*** Working data Section Begins ***

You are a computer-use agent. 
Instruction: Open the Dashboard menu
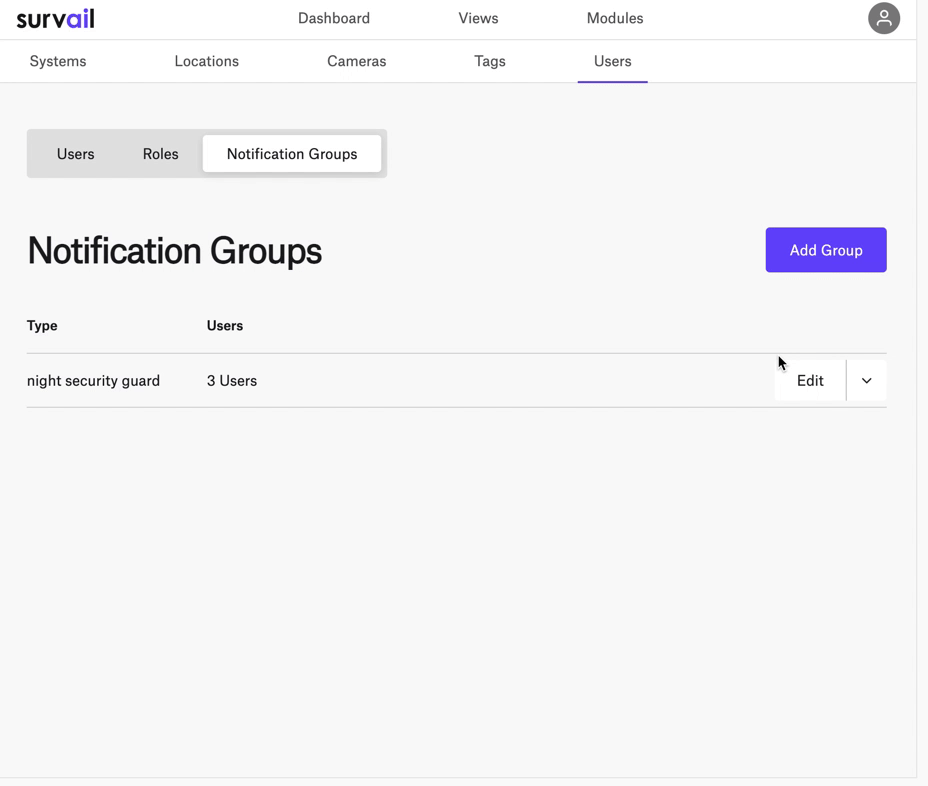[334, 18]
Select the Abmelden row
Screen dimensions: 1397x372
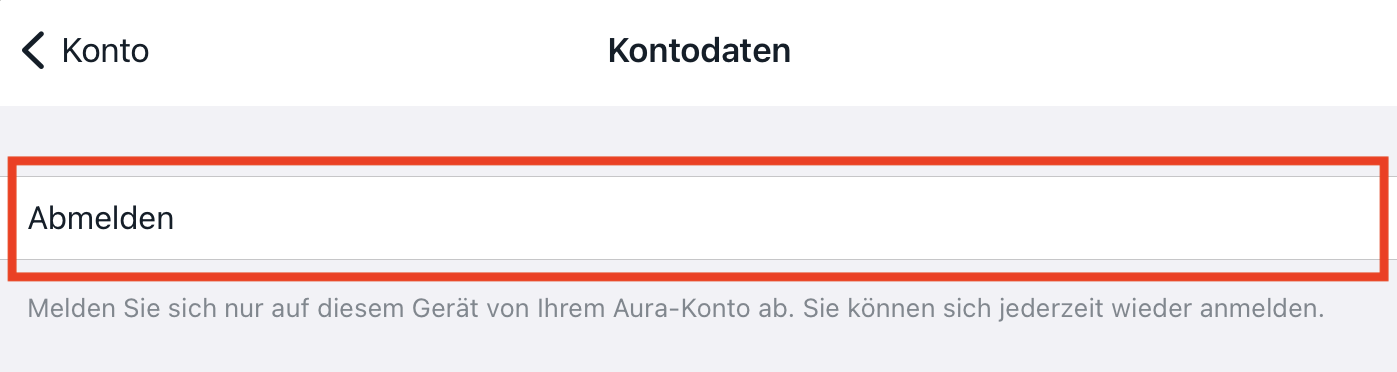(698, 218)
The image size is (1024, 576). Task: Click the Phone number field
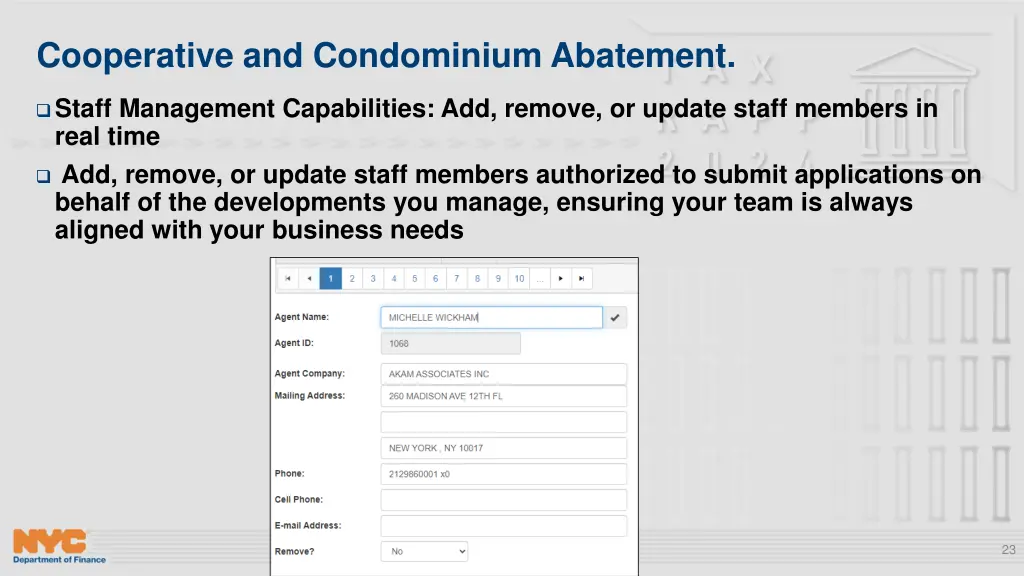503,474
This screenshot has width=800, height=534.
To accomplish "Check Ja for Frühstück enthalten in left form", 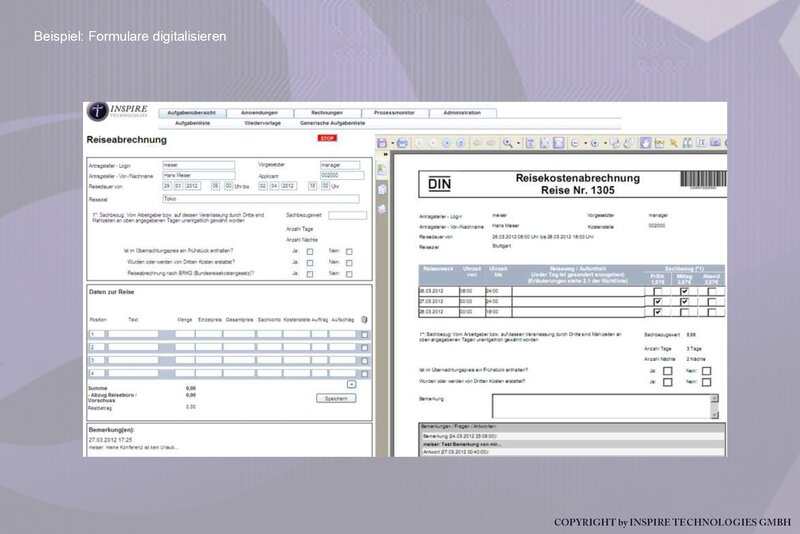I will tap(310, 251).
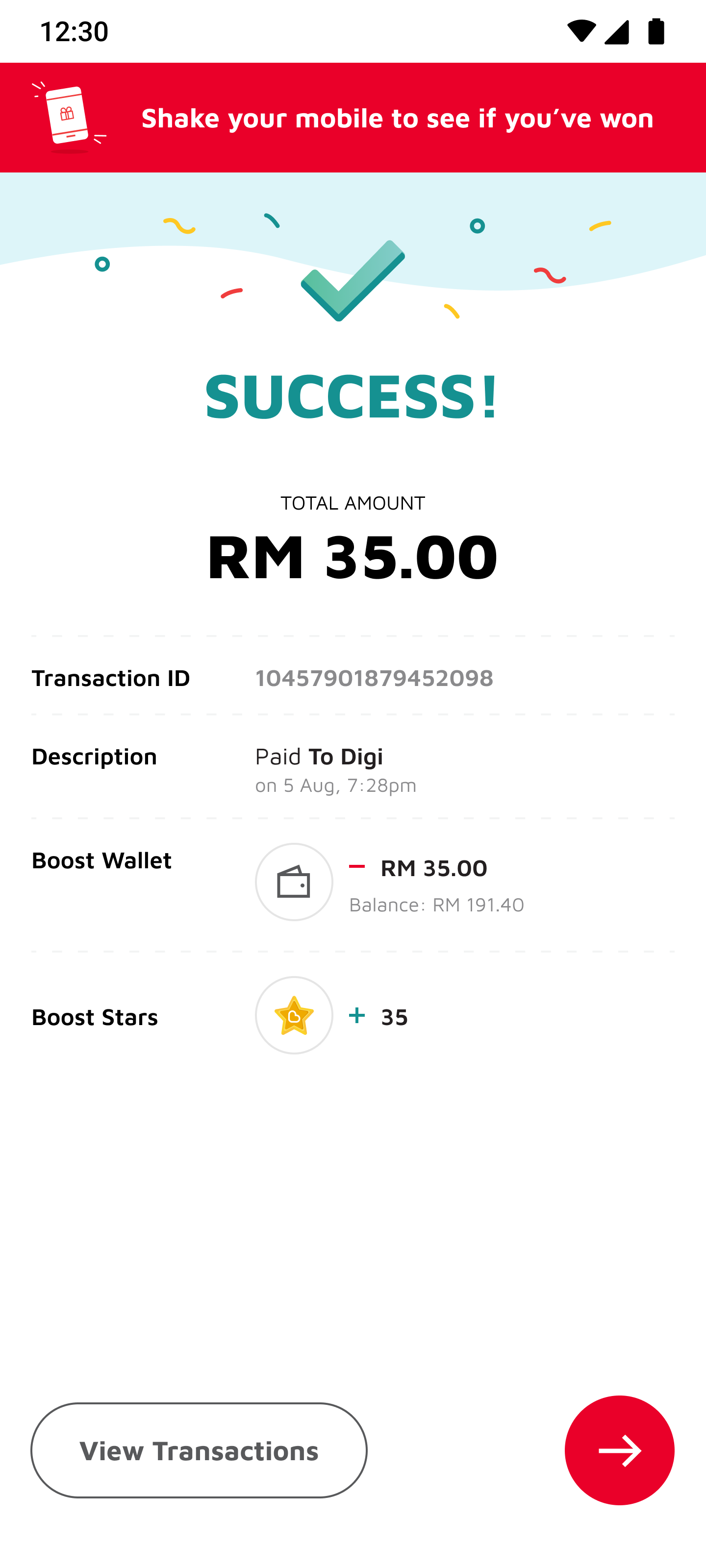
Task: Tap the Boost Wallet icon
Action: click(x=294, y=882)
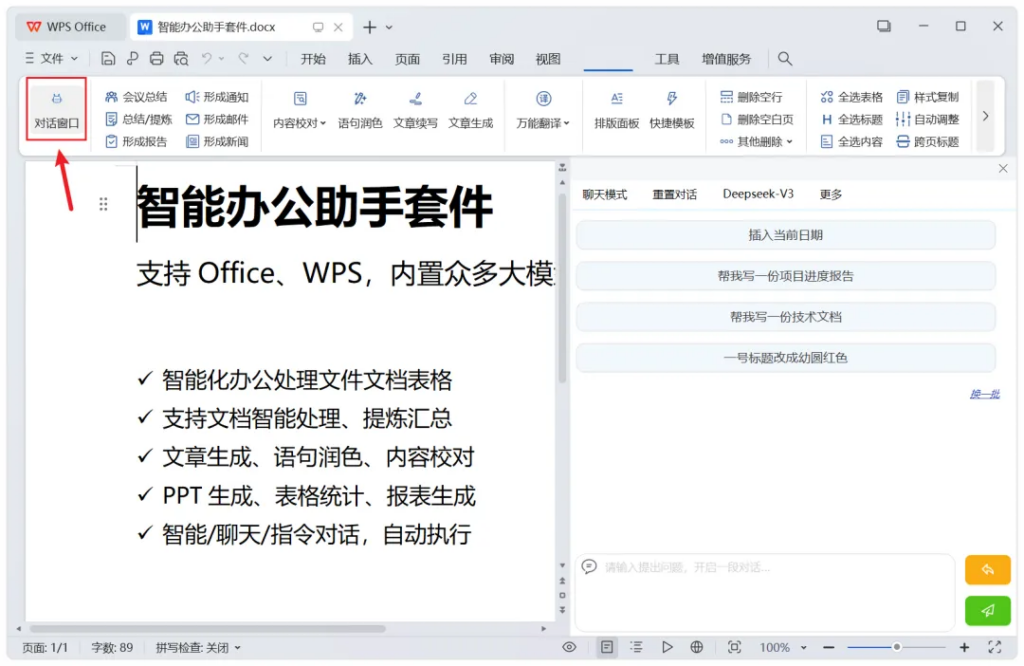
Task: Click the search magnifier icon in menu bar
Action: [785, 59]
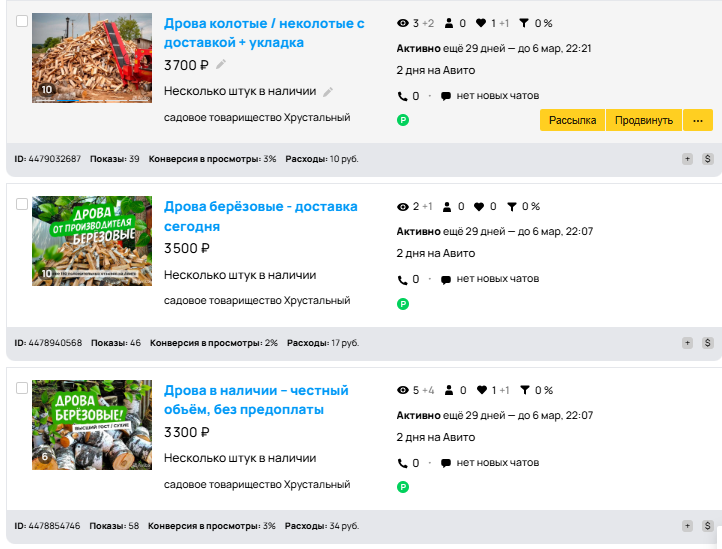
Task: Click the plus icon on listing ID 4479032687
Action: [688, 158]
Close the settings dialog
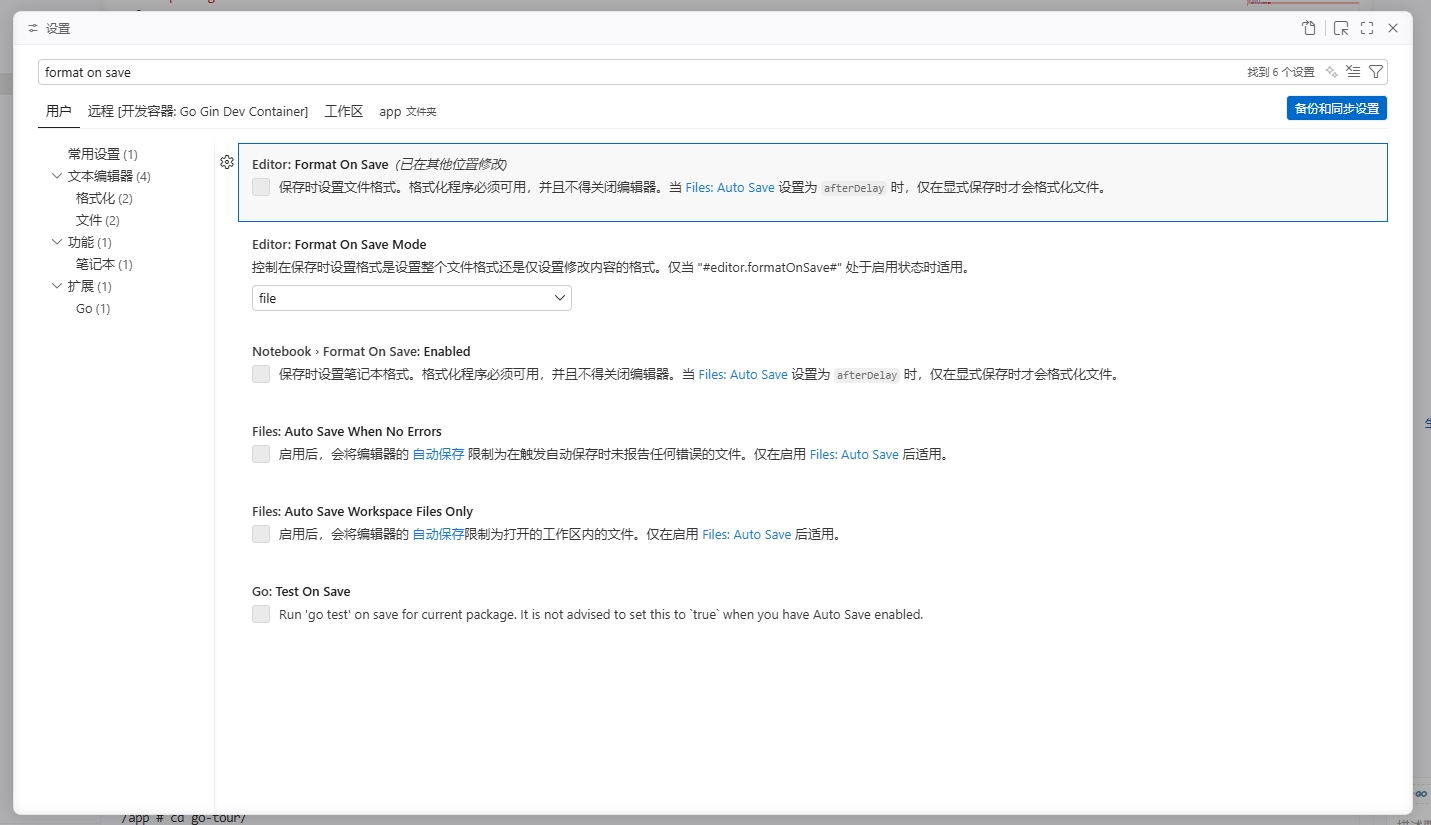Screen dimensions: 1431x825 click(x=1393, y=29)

*** Working data Section Ends ***

* Exercise details
Copy everything above from the line holding "Select the Abmelden row" down to the line holding "This screenshot has width=800, height=534.", both ends included, exactly as it stands and without the pictures.

* Task response
Select the Abmelden row
Screen dimensions: 1397x372
(698, 218)
The image size is (1024, 576). Task: Click the Phone number field
503,474
This screenshot has width=800, height=534.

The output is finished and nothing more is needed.